Travel reimbursement is compensation for travel to and from medical appointments related to your injury that you are paid back for. You should accurately document each visit and include the date, where you went and for what, milage and any other legitimate costs you incur while traveling for medical attention.

Supplemental Earnings Benefits (SEB) is available if you are not able to earn 90% of your pre-injury monthly earnings. SEB will pay 2/3 of the difference between your pre-injury and post injury average monthly earnings, up to your statutory cap. This will help compensate for some of your monthly earnings that were lost due to the injury, even after you return to work.
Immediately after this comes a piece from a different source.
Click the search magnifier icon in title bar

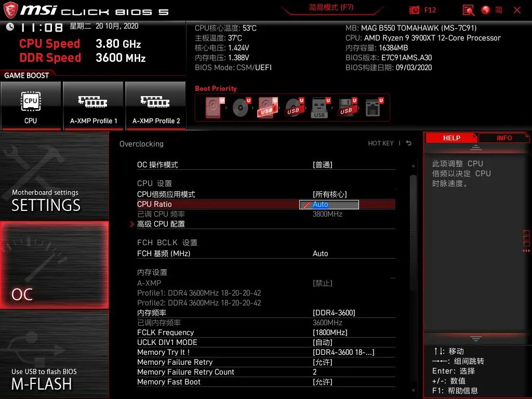pyautogui.click(x=467, y=9)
Vocational Rehabilitation is paid for by the insurance company, and is a service provided to assist you in finding another job if you cannot return to your pre-injury employer. You should be able to get the most our of their services, but often the rehab counselors are trying to help the insurance company reduce or cut off your benefits. Even if you are working with a vocational counselor, you should keep your own record of job searching activities. This will help you keep track and be prepared to dispute the vocational counselor regarding whether jobs they identified were actually available.

If you are treated unjustly or denied benefits from your employer or the insurance company you may be able to recover monetary penalties against the insurance company or employer. It is possible that the insurance company may have to pay for your attorney fee.